__Requirement__.
Provide again, from the entries below, every line from the one containing "Inloggen (1105, 1221)" through the one containing "Disclaimer (1007, 1221)", exactly as written, and no other line.
─── Data listing ───
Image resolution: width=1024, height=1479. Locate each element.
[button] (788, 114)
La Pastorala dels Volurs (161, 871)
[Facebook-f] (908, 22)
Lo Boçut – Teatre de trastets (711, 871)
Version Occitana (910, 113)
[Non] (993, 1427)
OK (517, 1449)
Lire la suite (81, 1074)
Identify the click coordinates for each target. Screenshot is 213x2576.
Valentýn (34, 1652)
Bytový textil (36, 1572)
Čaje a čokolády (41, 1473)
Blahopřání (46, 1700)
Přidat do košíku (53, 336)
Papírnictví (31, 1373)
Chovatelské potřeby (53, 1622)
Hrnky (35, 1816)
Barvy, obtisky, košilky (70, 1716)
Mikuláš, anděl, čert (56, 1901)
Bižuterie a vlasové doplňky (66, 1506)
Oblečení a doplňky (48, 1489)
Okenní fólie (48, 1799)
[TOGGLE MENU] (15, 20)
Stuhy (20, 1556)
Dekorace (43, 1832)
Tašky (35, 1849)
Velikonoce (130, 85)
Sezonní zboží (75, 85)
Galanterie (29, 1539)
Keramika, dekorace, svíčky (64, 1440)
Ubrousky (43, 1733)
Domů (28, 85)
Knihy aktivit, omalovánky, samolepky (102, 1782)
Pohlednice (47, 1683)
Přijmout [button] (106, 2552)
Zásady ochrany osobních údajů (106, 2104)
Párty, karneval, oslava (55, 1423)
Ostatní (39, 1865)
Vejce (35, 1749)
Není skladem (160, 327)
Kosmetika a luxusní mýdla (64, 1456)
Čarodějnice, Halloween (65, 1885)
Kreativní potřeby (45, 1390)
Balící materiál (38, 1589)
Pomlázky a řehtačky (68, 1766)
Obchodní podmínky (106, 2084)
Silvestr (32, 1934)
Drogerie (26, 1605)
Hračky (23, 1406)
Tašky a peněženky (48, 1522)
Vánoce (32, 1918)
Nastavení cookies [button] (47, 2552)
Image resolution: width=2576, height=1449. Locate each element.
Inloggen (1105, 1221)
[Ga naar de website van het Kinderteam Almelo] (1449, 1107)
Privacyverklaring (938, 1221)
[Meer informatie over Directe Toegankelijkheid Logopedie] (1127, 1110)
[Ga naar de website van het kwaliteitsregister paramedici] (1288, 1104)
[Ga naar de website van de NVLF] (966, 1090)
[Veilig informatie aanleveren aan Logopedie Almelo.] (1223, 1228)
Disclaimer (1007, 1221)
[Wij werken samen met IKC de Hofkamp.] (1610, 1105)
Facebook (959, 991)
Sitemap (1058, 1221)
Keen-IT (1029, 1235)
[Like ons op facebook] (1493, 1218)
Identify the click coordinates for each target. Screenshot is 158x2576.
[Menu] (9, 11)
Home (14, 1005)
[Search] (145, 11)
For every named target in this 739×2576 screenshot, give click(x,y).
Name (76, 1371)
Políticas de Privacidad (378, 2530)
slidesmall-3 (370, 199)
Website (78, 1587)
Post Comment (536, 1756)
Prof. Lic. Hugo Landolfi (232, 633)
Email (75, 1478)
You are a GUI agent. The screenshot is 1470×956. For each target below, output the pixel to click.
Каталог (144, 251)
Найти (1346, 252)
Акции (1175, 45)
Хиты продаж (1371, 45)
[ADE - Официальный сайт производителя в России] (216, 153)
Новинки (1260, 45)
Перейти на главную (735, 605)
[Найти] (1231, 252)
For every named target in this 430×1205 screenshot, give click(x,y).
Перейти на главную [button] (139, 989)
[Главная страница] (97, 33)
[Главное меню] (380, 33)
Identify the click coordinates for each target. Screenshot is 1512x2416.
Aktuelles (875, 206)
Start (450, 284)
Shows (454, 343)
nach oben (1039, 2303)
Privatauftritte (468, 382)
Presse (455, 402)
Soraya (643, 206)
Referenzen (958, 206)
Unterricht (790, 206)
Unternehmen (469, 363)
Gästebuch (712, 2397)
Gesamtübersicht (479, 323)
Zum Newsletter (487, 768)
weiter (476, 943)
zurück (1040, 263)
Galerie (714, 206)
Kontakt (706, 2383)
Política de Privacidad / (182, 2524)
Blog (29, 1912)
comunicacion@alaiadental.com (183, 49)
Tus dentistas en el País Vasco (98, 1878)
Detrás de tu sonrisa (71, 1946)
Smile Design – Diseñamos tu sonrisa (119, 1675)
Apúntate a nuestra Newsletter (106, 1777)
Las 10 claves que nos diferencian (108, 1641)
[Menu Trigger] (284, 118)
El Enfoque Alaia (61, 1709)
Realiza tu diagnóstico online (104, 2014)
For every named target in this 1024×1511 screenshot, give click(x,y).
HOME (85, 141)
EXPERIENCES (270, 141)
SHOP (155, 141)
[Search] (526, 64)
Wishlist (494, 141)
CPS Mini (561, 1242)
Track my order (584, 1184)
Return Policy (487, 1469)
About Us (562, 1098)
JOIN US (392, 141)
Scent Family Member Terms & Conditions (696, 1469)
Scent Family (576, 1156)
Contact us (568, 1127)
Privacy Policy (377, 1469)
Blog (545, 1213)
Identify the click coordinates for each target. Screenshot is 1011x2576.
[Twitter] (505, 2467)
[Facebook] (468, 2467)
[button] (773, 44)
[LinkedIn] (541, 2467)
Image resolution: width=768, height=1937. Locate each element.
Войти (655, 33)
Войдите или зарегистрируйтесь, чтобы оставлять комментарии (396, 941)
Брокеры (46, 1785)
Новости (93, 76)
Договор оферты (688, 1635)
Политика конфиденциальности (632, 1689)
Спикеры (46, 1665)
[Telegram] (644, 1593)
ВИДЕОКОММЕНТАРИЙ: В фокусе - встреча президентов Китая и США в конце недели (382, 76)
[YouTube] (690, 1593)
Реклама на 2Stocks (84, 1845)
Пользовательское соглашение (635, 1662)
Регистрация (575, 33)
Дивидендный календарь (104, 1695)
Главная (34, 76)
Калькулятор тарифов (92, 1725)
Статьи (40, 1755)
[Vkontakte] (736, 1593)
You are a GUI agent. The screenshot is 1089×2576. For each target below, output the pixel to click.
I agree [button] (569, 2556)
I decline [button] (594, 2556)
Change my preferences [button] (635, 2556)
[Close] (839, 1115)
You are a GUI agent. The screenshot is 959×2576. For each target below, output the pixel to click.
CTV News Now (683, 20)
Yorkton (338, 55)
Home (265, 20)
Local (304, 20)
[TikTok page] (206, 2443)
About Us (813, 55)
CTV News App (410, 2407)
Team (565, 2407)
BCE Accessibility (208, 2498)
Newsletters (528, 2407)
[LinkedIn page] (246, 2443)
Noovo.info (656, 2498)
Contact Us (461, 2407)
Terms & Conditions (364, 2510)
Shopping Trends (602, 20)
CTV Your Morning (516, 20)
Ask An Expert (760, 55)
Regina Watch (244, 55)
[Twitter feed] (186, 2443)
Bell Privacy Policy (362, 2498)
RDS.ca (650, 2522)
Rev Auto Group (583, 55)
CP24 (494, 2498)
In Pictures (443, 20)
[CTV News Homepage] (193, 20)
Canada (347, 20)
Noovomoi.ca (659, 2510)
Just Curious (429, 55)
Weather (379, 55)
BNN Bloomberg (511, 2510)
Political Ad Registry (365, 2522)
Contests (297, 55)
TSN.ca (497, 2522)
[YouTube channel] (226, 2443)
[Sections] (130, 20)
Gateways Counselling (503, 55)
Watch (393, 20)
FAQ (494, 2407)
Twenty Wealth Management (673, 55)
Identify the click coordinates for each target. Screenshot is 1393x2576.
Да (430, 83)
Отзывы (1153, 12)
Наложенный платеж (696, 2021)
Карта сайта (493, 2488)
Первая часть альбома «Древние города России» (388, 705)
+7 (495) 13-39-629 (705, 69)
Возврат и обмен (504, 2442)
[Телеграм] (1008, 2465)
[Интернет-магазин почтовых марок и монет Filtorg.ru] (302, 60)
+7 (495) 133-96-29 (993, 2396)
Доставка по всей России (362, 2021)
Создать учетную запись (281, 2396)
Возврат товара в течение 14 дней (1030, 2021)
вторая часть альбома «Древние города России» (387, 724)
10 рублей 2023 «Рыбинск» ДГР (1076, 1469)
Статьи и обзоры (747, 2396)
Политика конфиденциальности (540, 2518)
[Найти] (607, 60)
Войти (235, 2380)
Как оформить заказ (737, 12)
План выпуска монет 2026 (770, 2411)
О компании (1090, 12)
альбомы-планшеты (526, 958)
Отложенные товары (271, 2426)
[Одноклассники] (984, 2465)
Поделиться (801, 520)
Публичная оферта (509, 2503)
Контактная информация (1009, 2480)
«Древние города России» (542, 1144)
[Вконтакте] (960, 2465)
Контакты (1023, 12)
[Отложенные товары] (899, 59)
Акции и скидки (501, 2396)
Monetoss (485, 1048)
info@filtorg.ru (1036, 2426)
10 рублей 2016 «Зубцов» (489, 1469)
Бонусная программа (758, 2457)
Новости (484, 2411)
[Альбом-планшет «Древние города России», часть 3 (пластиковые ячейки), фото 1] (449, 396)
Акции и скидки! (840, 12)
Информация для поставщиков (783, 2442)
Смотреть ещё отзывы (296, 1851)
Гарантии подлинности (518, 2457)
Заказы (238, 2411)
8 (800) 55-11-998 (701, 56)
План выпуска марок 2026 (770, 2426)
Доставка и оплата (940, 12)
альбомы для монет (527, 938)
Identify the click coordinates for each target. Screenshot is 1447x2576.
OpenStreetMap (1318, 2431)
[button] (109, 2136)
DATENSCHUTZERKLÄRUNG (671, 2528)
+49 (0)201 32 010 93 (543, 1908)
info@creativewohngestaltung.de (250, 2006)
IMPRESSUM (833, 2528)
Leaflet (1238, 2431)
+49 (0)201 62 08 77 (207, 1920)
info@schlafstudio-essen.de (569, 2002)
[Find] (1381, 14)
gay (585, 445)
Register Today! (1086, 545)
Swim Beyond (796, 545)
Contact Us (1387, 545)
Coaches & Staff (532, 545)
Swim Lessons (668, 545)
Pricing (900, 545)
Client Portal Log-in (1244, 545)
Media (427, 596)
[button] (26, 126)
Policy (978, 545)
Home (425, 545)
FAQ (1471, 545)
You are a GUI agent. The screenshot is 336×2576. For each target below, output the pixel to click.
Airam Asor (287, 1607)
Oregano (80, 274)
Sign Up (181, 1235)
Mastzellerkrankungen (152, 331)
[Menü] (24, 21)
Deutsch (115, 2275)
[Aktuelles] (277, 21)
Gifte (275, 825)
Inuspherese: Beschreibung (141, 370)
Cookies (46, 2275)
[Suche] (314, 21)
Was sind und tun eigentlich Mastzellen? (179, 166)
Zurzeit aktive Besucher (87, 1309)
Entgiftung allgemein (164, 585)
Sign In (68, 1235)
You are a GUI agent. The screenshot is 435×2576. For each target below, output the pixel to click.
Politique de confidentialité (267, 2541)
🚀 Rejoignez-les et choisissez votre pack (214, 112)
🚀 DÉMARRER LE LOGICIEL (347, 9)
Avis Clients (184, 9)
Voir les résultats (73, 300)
───
__Result__.
Inloggen (1105, 1221)
[Ga naar de website van het Kinderteam Almelo] (1449, 1107)
Privacyverklaring (938, 1221)
[Meer informatie over Directe Toegankelijkheid Logopedie] (1127, 1110)
[Ga naar de website van het kwaliteitsregister paramedici] (1288, 1104)
[Ga naar de website van de NVLF] (966, 1090)
[Veilig informatie aanleveren aan Logopedie Almelo.] (1223, 1228)
Disclaimer (1007, 1221)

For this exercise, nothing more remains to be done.